Unidata / UDUNITS-2

API and utility for arithmetic manipulation of units of physical quantities
http://www.unidata.ucar.edu/software/udunits
Other
59 stars 36 forks source link

Issues with lexical elements embed in symbols/names #107

Open Enchufa2 opened 2 years ago

Enchufa2 commented 2 years ago

Context: the units package adds support for measurement units to R, and uses udunits2 as the backend. One of our users was trying to define g%_hemoglobin as 1 g_hemoglobin/dL (g_hemoglobin was first installed, see r-quantities/units#289). We found that such a unit definition can be installed successfully, but parsing doesn't work, which effectively makes the unit unusable.

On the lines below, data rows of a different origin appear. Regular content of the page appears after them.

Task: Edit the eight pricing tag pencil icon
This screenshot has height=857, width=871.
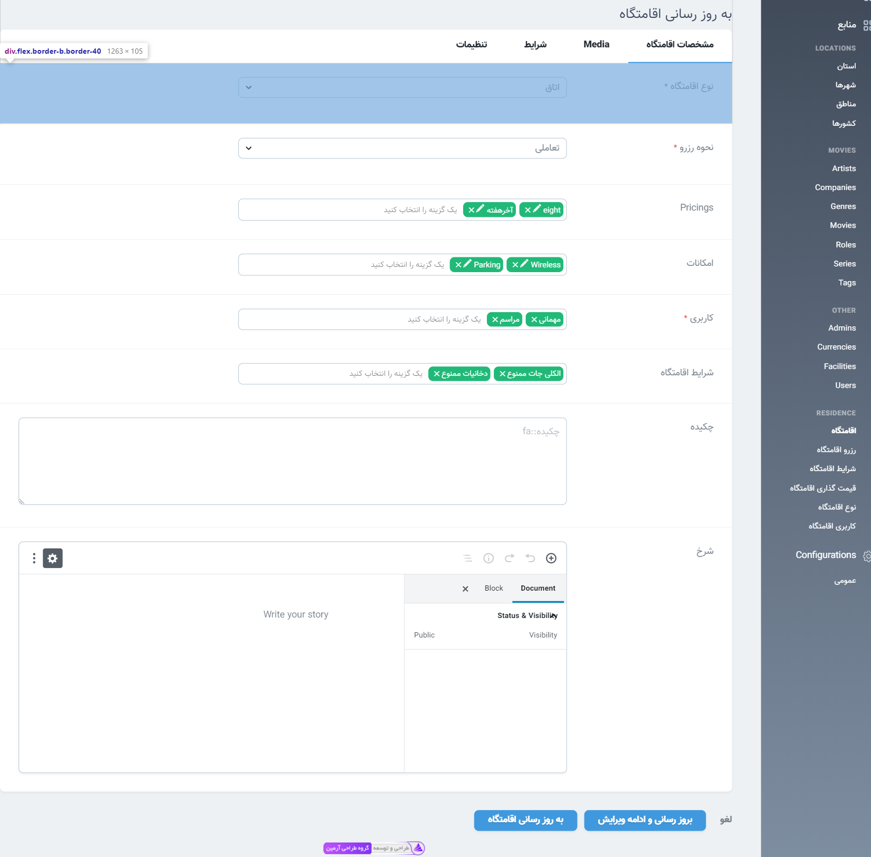Action: (x=536, y=210)
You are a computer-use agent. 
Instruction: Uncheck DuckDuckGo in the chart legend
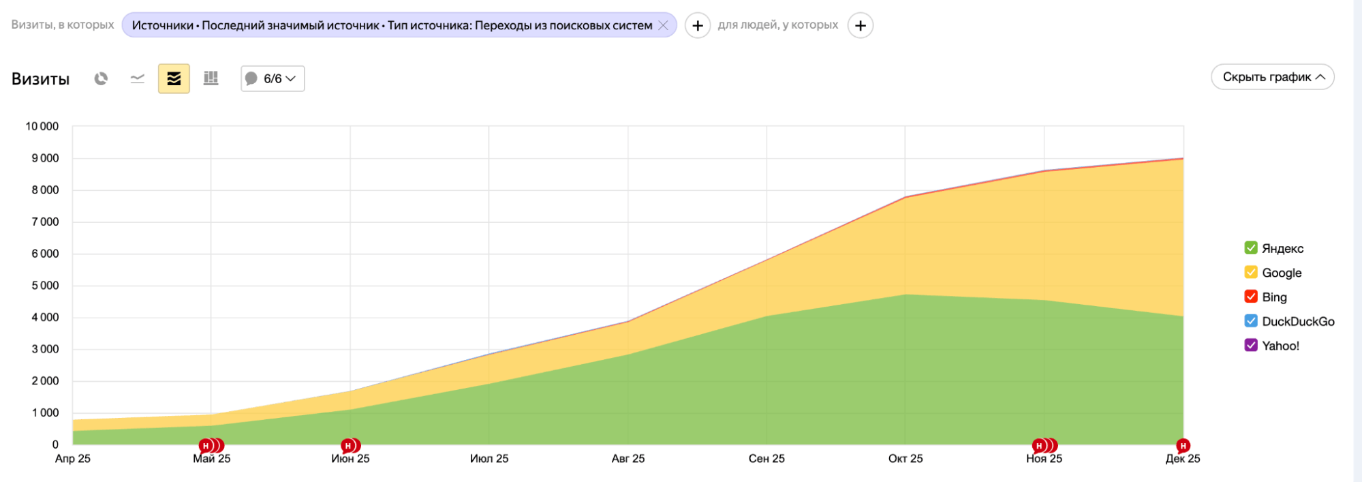(x=1251, y=321)
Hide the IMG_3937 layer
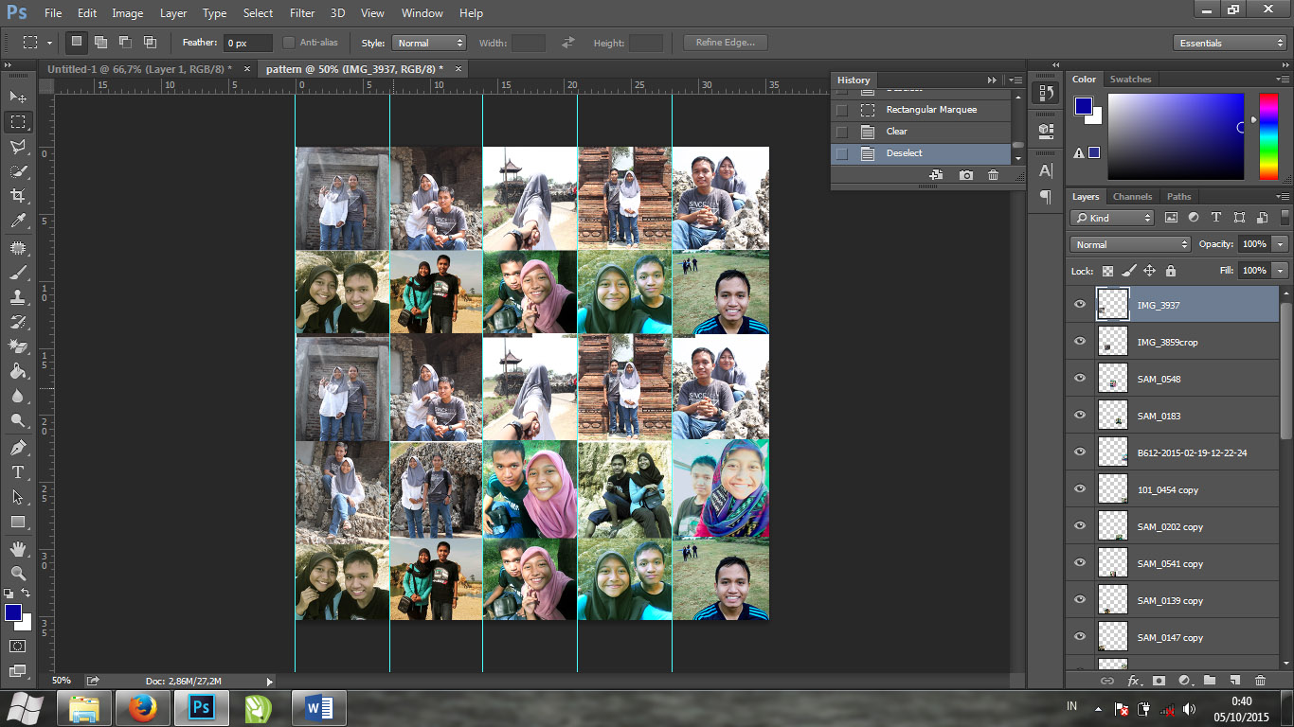 [x=1080, y=305]
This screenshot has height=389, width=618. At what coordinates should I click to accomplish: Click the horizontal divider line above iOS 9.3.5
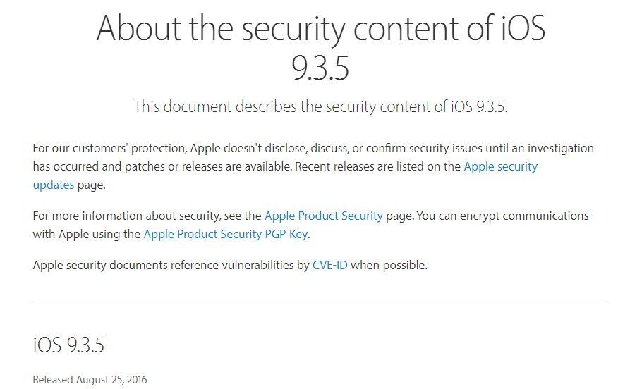click(x=320, y=302)
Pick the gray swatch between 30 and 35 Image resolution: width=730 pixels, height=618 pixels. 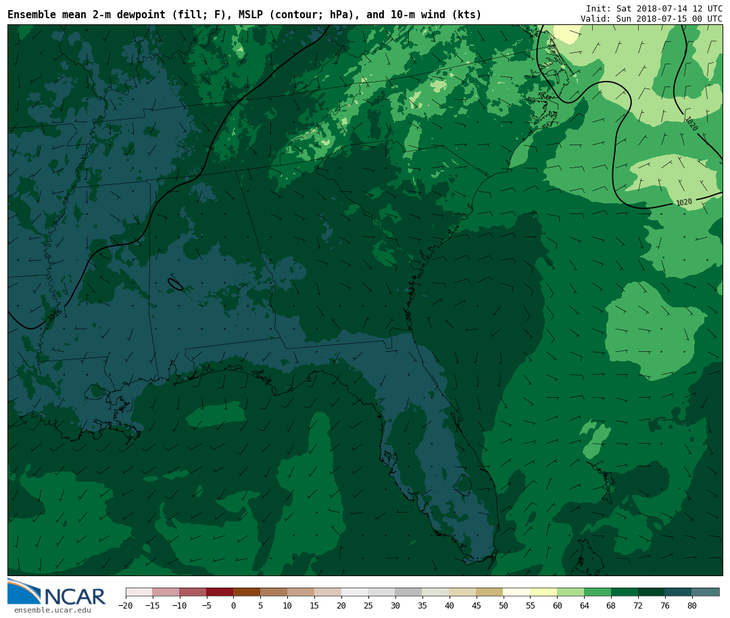tap(409, 592)
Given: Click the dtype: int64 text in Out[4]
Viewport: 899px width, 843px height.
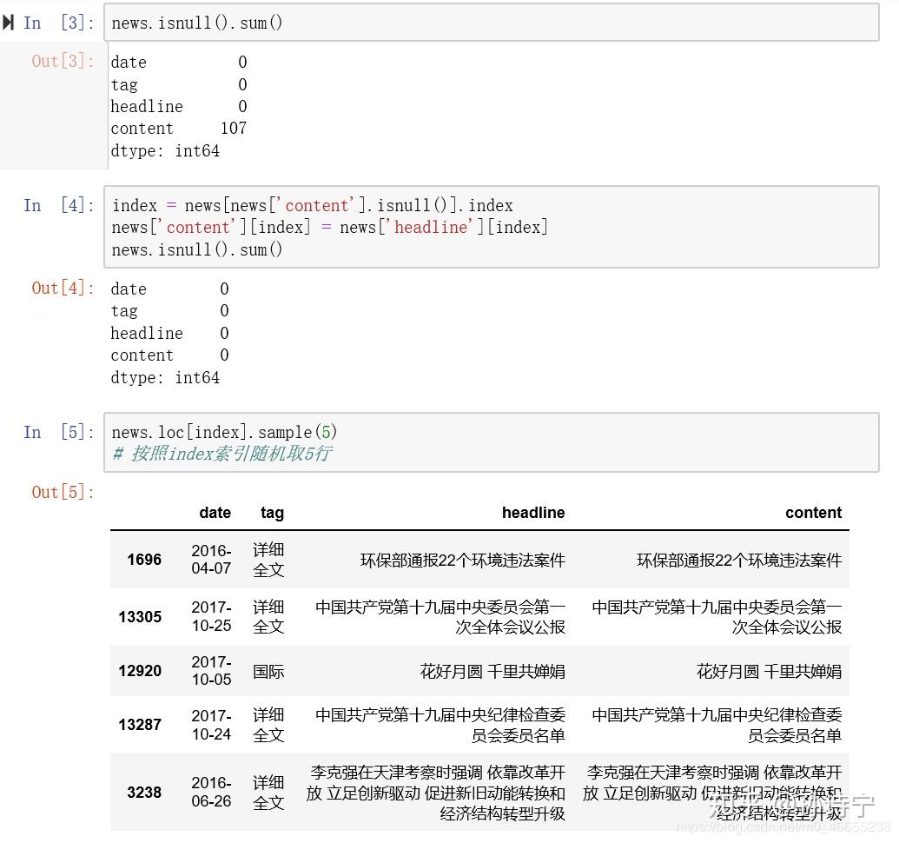Looking at the screenshot, I should (164, 377).
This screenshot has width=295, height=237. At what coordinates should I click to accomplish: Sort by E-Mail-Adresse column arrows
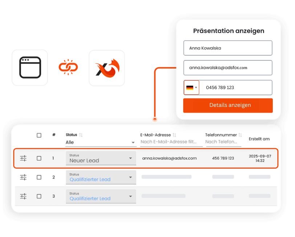tap(174, 135)
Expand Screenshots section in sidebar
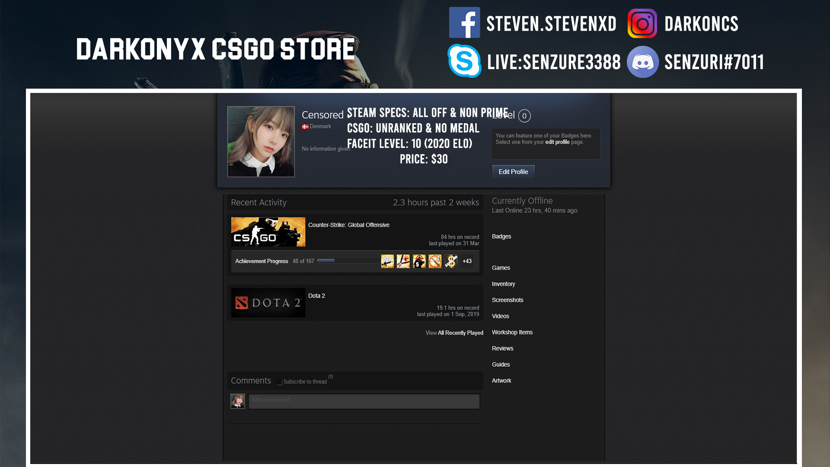Viewport: 830px width, 467px height. click(508, 299)
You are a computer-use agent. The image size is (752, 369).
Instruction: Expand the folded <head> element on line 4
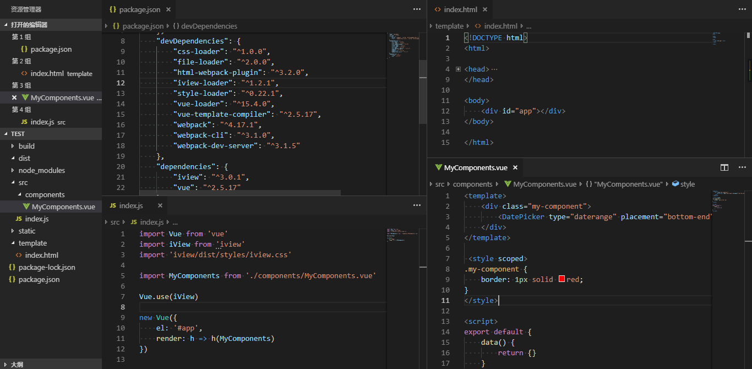pos(459,69)
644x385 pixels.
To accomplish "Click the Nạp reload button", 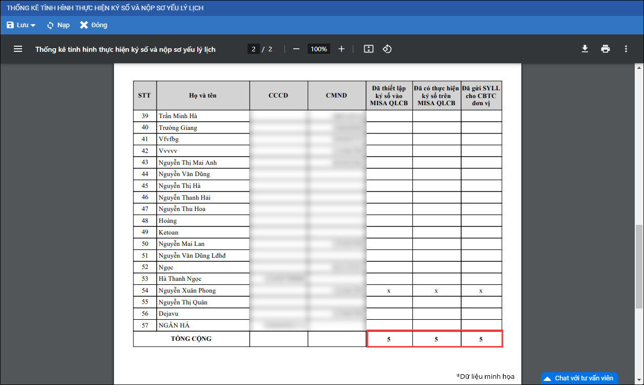I will tap(58, 25).
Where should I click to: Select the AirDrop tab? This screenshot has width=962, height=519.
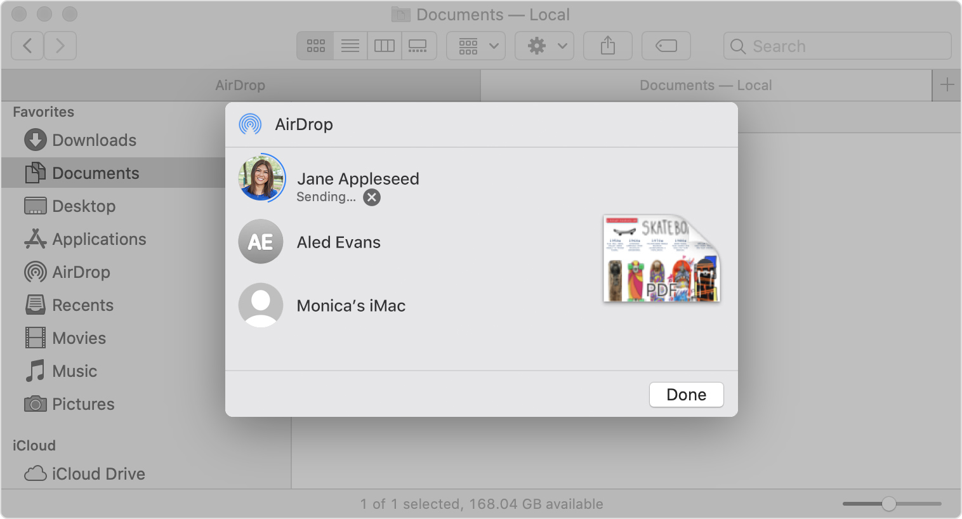click(x=241, y=85)
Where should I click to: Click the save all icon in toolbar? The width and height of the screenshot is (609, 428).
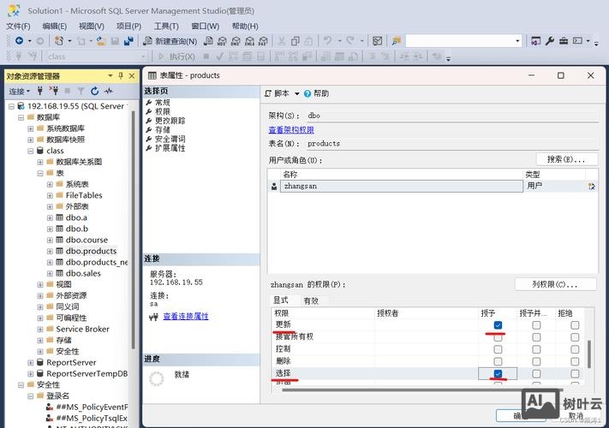[x=128, y=40]
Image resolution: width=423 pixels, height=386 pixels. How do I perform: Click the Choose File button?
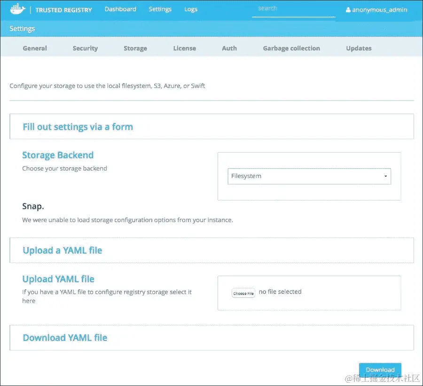click(x=243, y=293)
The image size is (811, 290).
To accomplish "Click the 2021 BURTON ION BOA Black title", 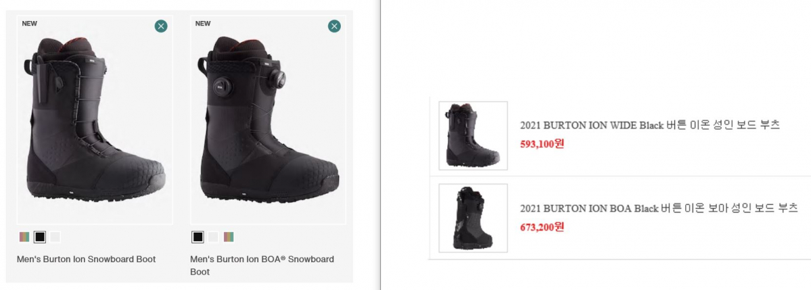I will pos(659,208).
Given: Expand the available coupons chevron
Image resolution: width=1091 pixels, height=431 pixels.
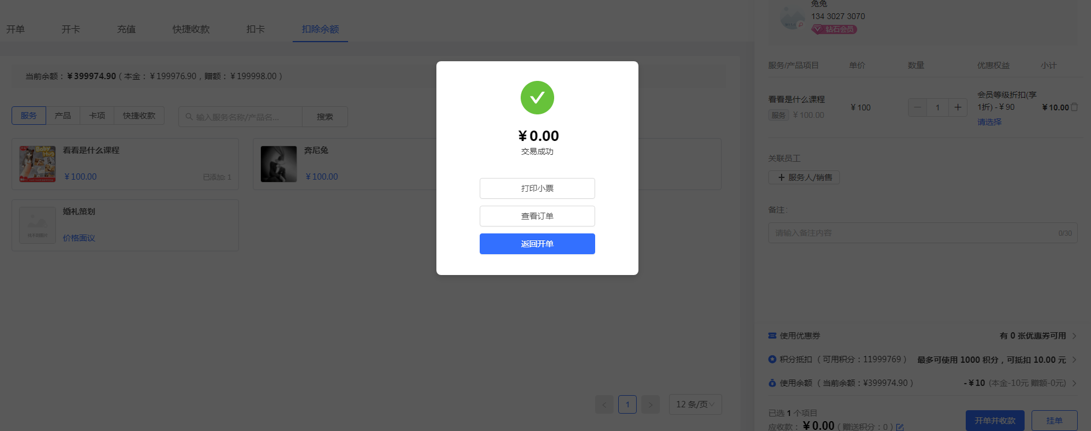Looking at the screenshot, I should [1074, 336].
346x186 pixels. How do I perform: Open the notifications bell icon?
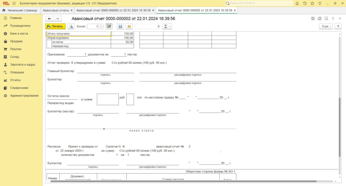pyautogui.click(x=297, y=3)

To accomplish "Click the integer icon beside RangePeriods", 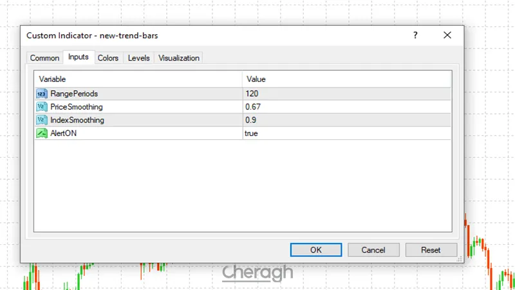I will coord(42,93).
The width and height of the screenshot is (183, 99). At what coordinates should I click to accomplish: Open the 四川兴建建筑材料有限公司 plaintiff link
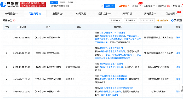pos(112,33)
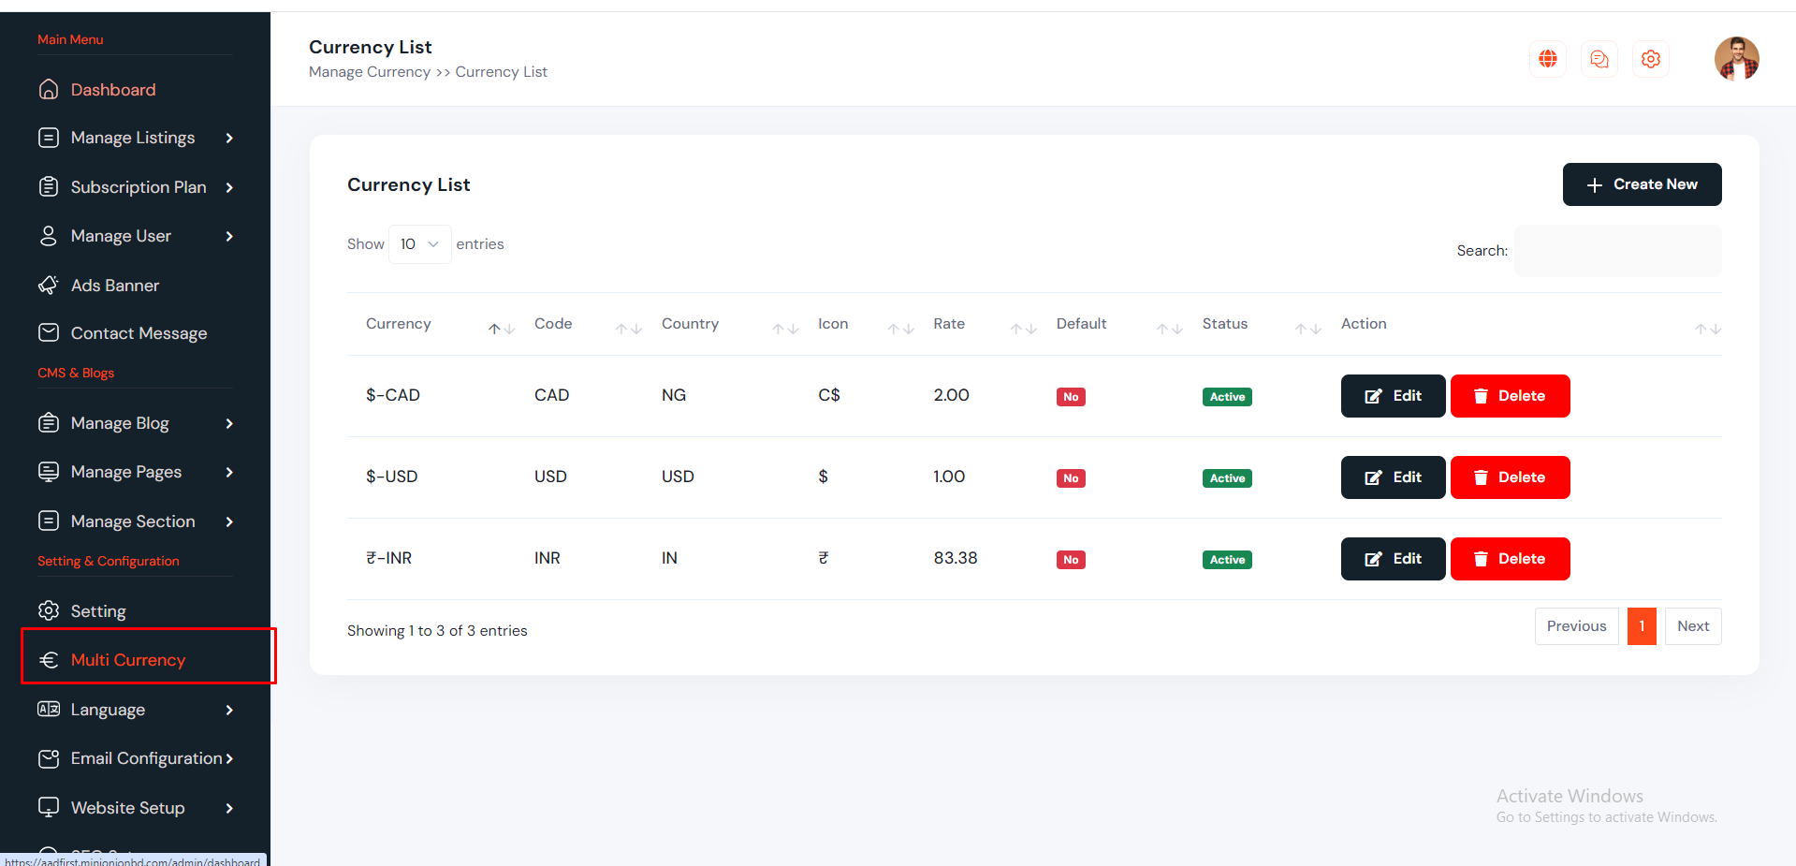Viewport: 1796px width, 866px height.
Task: Open the chat messages icon in header
Action: (1599, 59)
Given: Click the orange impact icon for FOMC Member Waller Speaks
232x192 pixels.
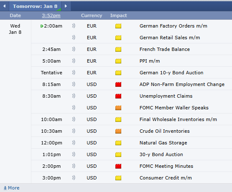Looking at the screenshot, I should 118,108.
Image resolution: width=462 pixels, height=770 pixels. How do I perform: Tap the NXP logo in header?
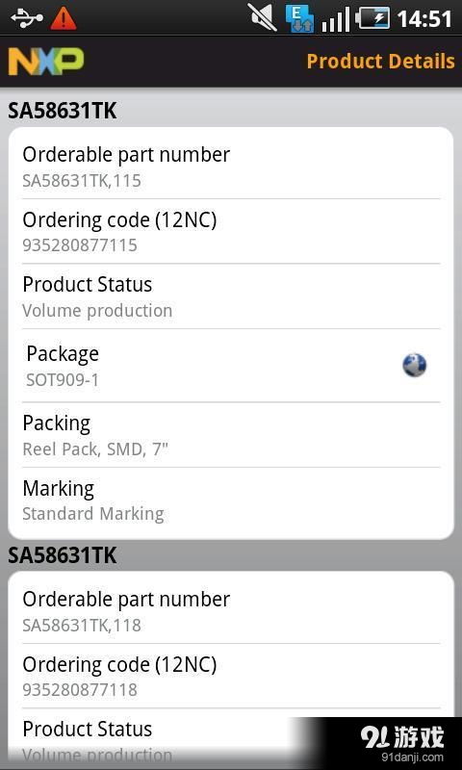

Here's an example in C:

#include <stdio.h>
#include <udunits2/udunits2.h>

int main() {
    ut_set_error_message_handler((ut_error_message_handler) ut_ignore);
    ut_system *sys = ut_read_xml(NULL);
    ut_encoding enc = UT_UTF8;
    ut_set_error_message_handler((ut_error_message_handler) vprintf);

    // install g_hemoglobin
    ut_unit *g_hemoglobin = ut_new_base_unit(sys);
    ut_map_symbol_to_unit("g_hemoglobin", enc, g_hemoglobin);
    ut_map_unit_to_symbol(g_hemoglobin, "g_hemoglobin", enc);

    // install g%_hemoglobin
    ut_unit *gpc_hemoglobin = ut_parse(sys, "1 g_hemoglobin/dL", enc);
    ut_map_symbol_to_unit("g%_hemoglobin", enc, gpc_hemoglobin);
    ut_map_unit_to_symbol(gpc_hemoglobin, "g%_hemoglobin", enc);

    // conversion works
    char *from = "g_hemoglobin/dL", to[128];
    ut_unit *from_u = ut_parse(sys, from, enc);
    cv_converter *cv = ut_get_converter(from_u, gpc_hemoglobin);
    ut_format(gpc_hemoglobin, to, sizeof(to), enc);
    double x = 10;
    printf("From: %f %s\n", x, from);
    printf("To  : %f %s\n", cv_convert_double(cv, x), to);

    // parsing doesn't work
    ut_unit *u = ut_parse(sys, to, enc);
    if (!u) printf("NULL unit!\n");

    cv_free(cv);
    ut_free(from_u);
    ut_free(g_hemoglobin);
    ut_free(gpc_hemoglobin);
    ut_free_system(sys);
    return 0;
}

Save this as test.c and then

$ gcc test.c -l udunits2 && ./a.out
From: 10.000000 g_hemoglobin/dL
To  : 10.000000 g%_hemoglobin
NULL unit!

It could be argued that % shouldn't be allowed in a unit symbol/name, but then unit installation should fail. If it is allowed, then parsing should work.

More info:

$ cat /etc/redhat-release 
Fedora release 34 (Thirty Four)
$ rpm -q udunits2
udunits2-2.2.28-3.fc34.x86_64
$ gcc --version
gcc (GCC) 11.2.1 20210728 (Red Hat 11.2.1-1)